As a family of six, we really have to be careful about where we are spending our grocery money. A while ago I realized we were going through about a box of cereal every two days (and that was before the baby was eating solids!). At that point, I made the decision to (almost) stop buying cold cereal. Gasp! Yes, it was a big change for us, but one that needed to be made. I say I “almost” stopped buying cold cereals—occasionally I splurge on a box that I find at a really good price and Robbie and I enjoy it for dessert after the kids go to bed.
So what do I feed my family for breakfast instead of cold cereal? Hot cereal. Hot cereals are much more economical than cold cereals and they are generally healthier. (Ok, I know sometimes you can get cold cereal for really cheap or even free, but here in no-doubles-land, that happens once in a lifetime.)
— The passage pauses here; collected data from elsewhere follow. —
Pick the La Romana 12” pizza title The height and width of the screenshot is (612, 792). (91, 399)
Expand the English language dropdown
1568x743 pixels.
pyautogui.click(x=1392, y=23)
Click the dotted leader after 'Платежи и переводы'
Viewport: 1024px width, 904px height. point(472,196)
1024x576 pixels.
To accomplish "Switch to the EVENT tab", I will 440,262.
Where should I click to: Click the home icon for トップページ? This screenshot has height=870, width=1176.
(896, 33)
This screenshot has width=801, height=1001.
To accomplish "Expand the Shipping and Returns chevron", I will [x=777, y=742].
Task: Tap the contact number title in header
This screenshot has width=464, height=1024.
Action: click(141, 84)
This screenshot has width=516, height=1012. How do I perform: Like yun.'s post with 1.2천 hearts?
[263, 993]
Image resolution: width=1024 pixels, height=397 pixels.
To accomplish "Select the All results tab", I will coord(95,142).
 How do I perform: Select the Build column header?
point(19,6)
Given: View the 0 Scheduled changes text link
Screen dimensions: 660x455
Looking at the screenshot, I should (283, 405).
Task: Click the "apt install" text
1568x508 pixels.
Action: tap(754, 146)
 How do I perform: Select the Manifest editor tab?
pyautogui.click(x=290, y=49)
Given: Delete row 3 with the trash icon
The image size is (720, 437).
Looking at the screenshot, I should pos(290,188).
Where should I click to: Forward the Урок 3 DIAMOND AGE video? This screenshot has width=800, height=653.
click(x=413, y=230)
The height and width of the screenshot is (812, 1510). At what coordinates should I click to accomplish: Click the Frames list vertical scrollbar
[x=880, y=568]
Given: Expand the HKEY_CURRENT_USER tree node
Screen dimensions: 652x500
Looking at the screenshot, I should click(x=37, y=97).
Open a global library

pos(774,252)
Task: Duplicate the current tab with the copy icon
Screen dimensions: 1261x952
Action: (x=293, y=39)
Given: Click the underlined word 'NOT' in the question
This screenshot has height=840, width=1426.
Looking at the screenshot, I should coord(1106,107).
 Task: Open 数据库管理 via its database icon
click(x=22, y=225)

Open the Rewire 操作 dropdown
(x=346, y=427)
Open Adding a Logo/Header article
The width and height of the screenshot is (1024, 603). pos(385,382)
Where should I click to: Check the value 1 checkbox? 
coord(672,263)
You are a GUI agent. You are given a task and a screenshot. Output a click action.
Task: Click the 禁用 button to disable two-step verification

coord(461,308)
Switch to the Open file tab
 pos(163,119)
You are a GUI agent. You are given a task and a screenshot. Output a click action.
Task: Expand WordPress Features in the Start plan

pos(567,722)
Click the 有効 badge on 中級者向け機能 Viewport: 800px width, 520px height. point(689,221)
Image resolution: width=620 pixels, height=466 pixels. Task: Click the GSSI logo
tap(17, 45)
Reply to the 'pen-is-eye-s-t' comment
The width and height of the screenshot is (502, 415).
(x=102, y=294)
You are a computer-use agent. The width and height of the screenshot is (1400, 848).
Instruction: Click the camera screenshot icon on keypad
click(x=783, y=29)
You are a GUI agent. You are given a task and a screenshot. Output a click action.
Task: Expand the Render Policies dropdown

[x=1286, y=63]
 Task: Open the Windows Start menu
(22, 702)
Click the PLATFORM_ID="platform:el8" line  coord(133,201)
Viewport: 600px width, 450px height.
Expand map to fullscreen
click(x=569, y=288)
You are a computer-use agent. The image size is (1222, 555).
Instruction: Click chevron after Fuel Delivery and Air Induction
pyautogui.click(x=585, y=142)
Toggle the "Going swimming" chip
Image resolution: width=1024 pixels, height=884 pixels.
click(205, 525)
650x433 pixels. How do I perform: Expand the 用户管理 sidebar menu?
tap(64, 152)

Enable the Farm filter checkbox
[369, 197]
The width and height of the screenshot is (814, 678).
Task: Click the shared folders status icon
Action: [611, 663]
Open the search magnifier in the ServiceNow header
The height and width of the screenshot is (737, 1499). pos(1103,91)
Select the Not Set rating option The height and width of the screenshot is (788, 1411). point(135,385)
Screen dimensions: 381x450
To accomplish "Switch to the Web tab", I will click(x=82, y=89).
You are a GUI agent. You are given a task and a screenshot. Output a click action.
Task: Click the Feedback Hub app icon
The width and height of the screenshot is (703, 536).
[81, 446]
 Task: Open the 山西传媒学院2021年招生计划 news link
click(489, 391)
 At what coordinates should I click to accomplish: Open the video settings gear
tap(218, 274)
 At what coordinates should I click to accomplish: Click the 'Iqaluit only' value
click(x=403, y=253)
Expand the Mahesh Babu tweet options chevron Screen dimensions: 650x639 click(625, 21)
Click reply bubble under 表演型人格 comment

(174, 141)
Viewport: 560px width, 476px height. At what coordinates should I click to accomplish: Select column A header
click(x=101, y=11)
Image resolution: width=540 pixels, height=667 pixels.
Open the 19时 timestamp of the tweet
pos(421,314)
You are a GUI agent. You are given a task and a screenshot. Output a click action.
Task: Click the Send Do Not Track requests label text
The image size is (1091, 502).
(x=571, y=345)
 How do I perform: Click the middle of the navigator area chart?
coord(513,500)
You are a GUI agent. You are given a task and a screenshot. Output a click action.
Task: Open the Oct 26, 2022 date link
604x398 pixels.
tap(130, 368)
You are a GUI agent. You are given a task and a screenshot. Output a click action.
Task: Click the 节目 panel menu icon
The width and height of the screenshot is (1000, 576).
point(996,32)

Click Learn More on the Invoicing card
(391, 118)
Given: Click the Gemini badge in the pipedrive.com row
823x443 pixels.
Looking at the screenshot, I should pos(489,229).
There are a variety of ways oats are sold:
- Groats: whole oat kernels with the hulls removed; contains the oat bran, germ, and endosperm
- Steel-cut oats (Irish oats): groats that have been cut with steel into two or three pieces
- Rolled oats (old-fashioned oats): groats that have been rolled flat
- Scottish oatmeal: steel-cut oats that have been steamed and ground
- Quick-cooking oatmeal: steel-cut oats that have been rolled
- Instant oatmeal: same as quick-cooking oats but processed to smaller flakes
Steel-cut oats are by far my favorite way to make oatmeal. When cooked, they have more texture than rolled oats, kind of the al dente version of oatmeal. And the flavor is nuttier than rolled oats. Nutritionally, all oatmeal is good for you, but steel-cut oats are better for you than the more processed varieties. They have a lower glycemic index which means you don’t get hungry as quickly after eating them.
The one inconvenient thing about steel-cut oats is that they take 30-40 minutes to cook on the stove. I’m not a morning person, so I cook them in the slow cooker over night. The house smells so good in the morning and we have fresh, hot oatmeal ready to eat.
I think steel-cut oats are good enough to eat plain. Even my toddler boys scarf it down plain. But I really love them with some banana slices and cinnamon. If you want, you can add dried fruit to the slow cooker at night or in the morning, depending on how re-hydrated you want the fruit.
Oatmeal is definitely a great way to stretch your grocery budget if you stay away from packets. WinCo carries many types of oatmeal in the bulk bins. When I went last week, steel-cut oats cost $0.83/lb. and rolled oats and quick oats were $0.65/lb. I then went over to the cereal aisle and compared those prices to packets of instant oatmeal. Quaker original instant oatmeal cost $2.68/11.76 oz. which comes to $3.65/lb. Hy-top instant oatmeal was better at $2.42/lb., but nowhere near the cost of the oatmeal from the bins. If your store does not carry items in bulk, canisters are also an economical way to buy oats. Quaker old fashioned and instant oats cost $1.14/lb. in a canister; Hy-top old fashioned and instance oats cost $1.07/lb.
I also took a look at the cost of Cheerios, America’s favorite oat cereal. They happened to be on sale but the cost still came to $2.26/lb. The generic version came to $2.15/lb. You also have to consider that 1 lb. of Cheerios yields 1 lb. of Cheerios. One pound of steel-cut oats, however, yields about 6 lbs. of oatmeal. That’s $0.14/lb.! Just switching from cold cereal to hot cereals could save a lot of money.
Slow Cooker Steel-Cut Oats
- 1 c. steel-cut oats
- 4 c. water
- Dried fruit (optional)
Place oats and water in slow cooker. Add dried fruit, if desired (may need a little extra water).
Heat overnight on low. The top layer will be a little dried out. Just stir it in. Refrigerate leftovers and reheat in microwave, adding milk or water to achieve desired consistency.
I usually make a double batch in my 2.5-qt. slow cooker. If you have a large slow cooker, you’ll want to make at least two batches at a time.